テレビ五輪から見えたもの=無観客の東京の先―オリパラを問う

 新型コロナウイルス禍でほぼ無観客だった東京五輪はマラソンなど路上競技が行われるたび、大会組織委員会が「自宅で観戦を」と自粛を促した。テレビのための五輪。巨額の放映権料が強行開催の一因だったと考えれば皮肉というほかない。
 開催可否に揺れた頃、ある五輪関係者は国際オリンピック委員会(IOC)の腹の内を「ともかく大会をやってもらえればいい」と言っていた。ほぼ無観客でも、収入の7割超を占め、競技団体などへの分配原資となる放映権料は守られた。

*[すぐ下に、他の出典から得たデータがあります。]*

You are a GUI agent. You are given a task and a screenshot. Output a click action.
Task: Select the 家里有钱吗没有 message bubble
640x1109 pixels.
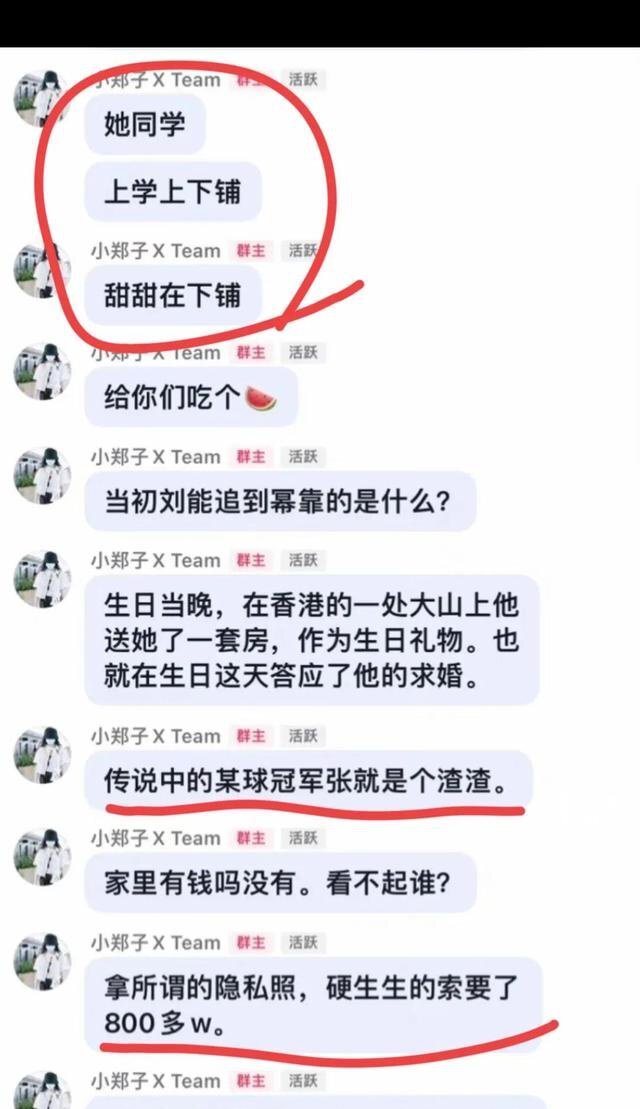(280, 883)
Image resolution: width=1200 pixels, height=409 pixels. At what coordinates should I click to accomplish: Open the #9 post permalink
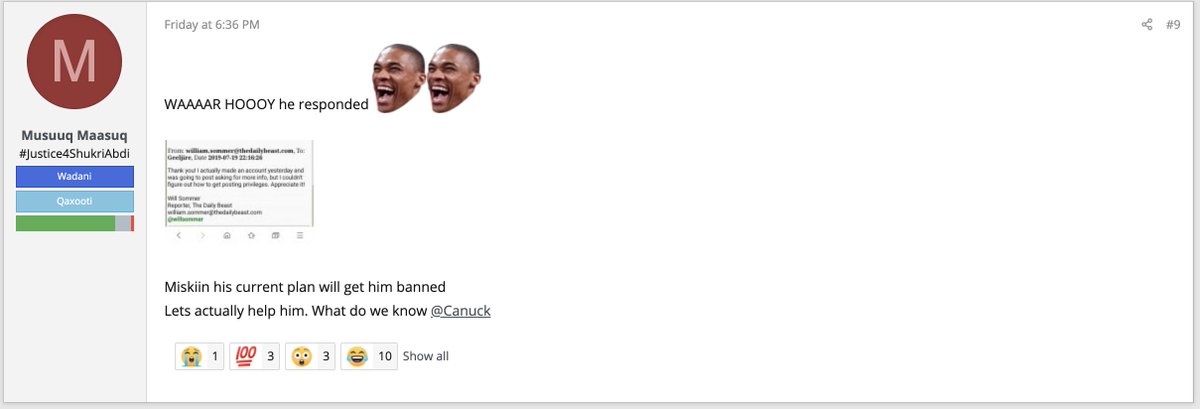(x=1173, y=24)
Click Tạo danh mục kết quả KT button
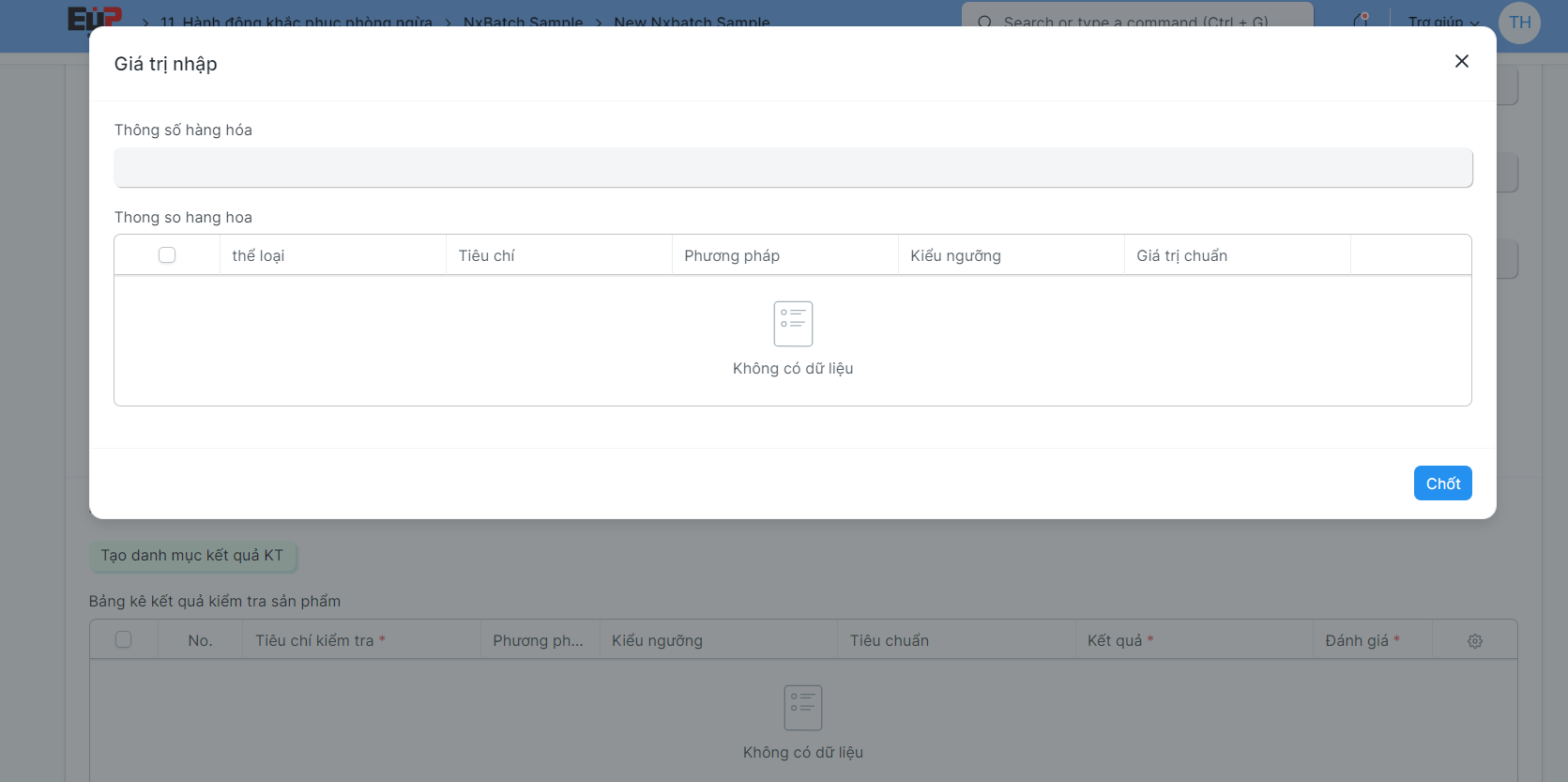The height and width of the screenshot is (782, 1568). click(192, 556)
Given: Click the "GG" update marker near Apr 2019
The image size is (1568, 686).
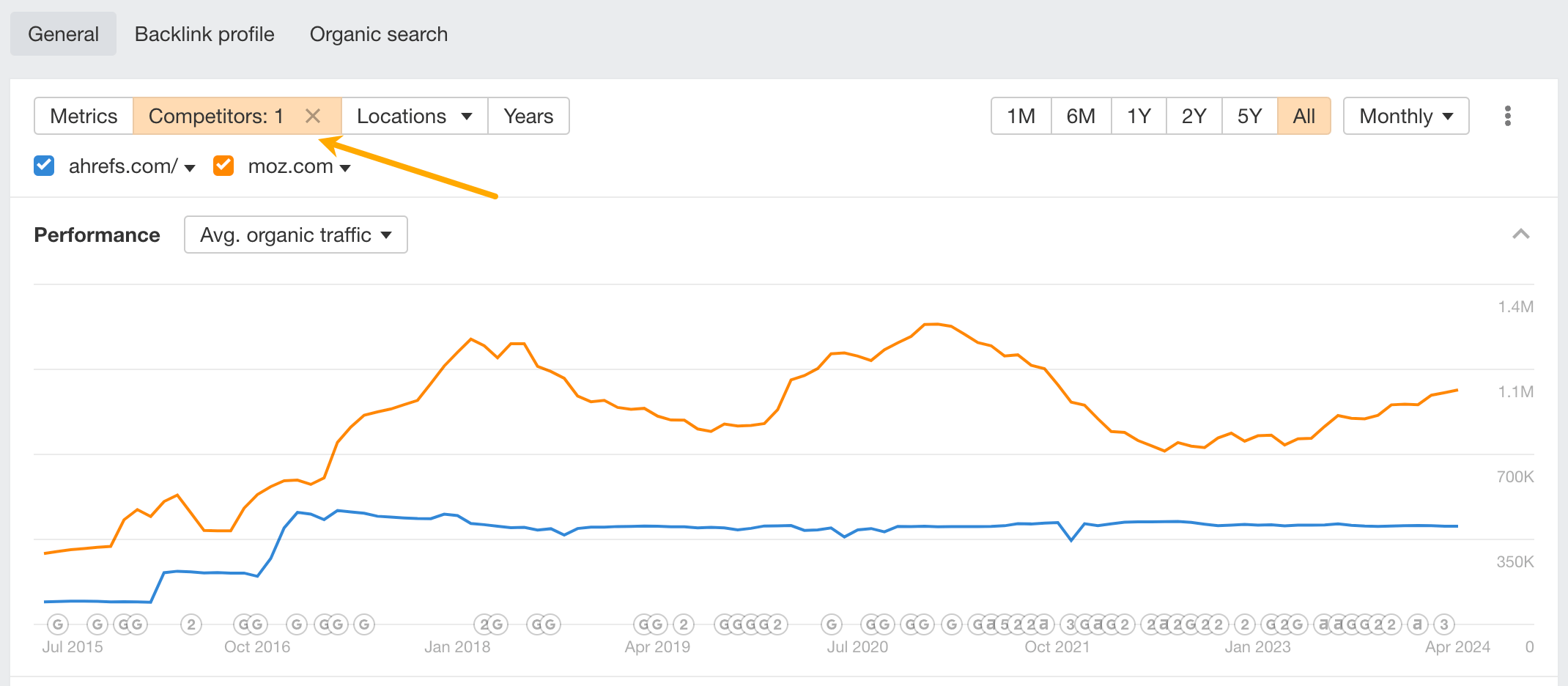Looking at the screenshot, I should click(x=649, y=624).
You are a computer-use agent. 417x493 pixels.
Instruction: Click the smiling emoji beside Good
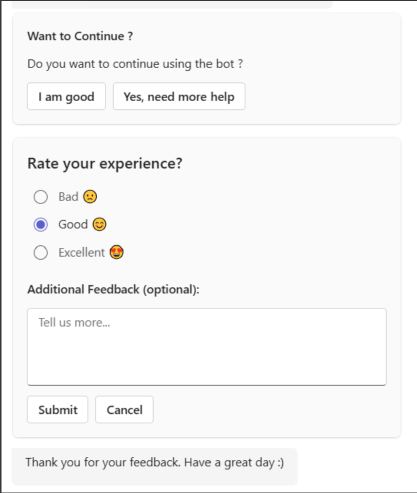[99, 224]
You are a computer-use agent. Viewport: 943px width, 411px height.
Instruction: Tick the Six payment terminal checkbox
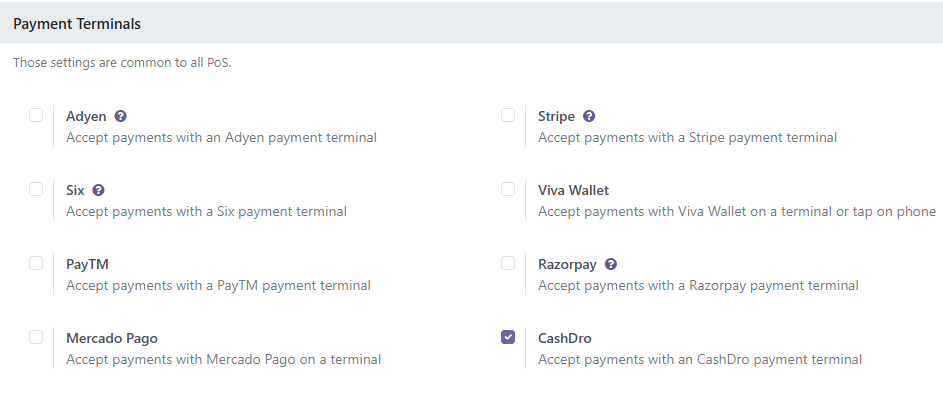(x=36, y=189)
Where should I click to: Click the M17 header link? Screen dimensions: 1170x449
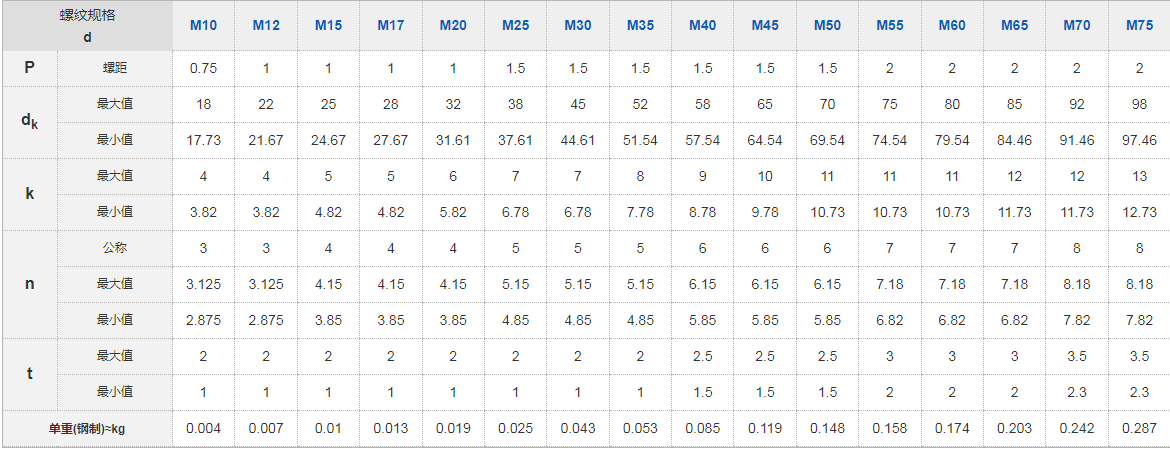[391, 25]
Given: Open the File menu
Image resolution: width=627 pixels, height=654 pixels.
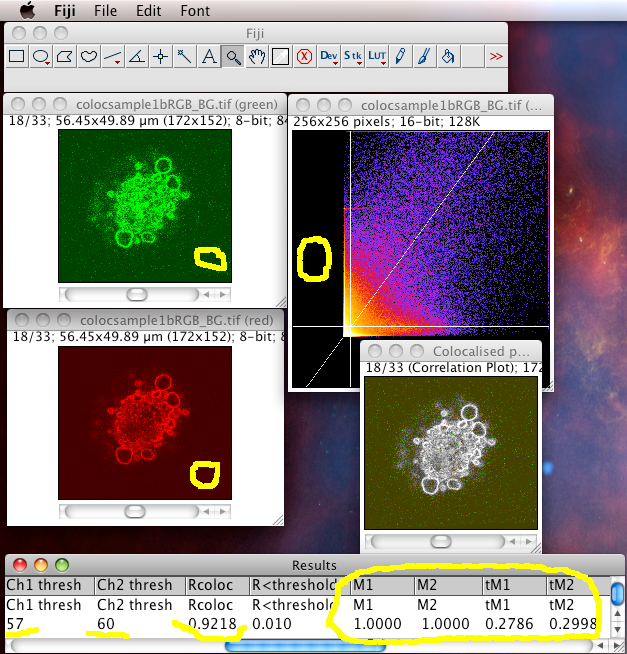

 画面の中の五輪。IOCの内情に詳しいローザンヌ大(スイス)のジャン・ルー・シャプレ名誉教授は「観客がさほど重要でないことが分かってしまった」と話す。五輪開催にあたっては今後、大規模な会場の不要論が出る可能性にも言及した。
 国際競技団体(IF)はIOCによる格付け評価の対象として観客数を意識し、会場の規模縮小には抵抗してきた。シャプレ教授が言うように五輪が「テレビショー」になれば、実施競技であり続けるためにIFが取る戦略も変わってくる。
 観客数を絞ればチケット収入にも影響が及ぶ。ほぼ無観客で異例だった東京大会は、組織委が想定した900億円がほぼ消えた。五輪開催のハードルを下げるために小規模な施設の利用を進めるとしても、運営予算の財源確保という課題は残る。
 米NBCテレビは東京五輪中継の広告販売が好調で利益は上がるとしたが、米メディアによると、夏季では独占放映を開始した1988年ソウル五輪以降で視聴者数は最低に。広告主との補償交渉も報じられた。IOCは五輪期間中、視聴に関する前向きな統計を並べ、東京五輪を「ストリーミング・ゲームズ」と名付けた。ネット視聴の新たな時代だと訴えたが、シャプレ教授は「テレビ放映権の付属であり断片。直接の利益を生み出してはいない」と論じた。
 東京五輪でのNBCの視聴低迷には、日本との時差なども影響したとされる。シャプレ教授は「五輪は(テレビの番組として)まだ他をリードしている」としつつ、中国などによる五輪市場の拡大も踏まえ、放映権ビジネスの潮目が変わるとすればNBCの契約が切れる2032年だと読む。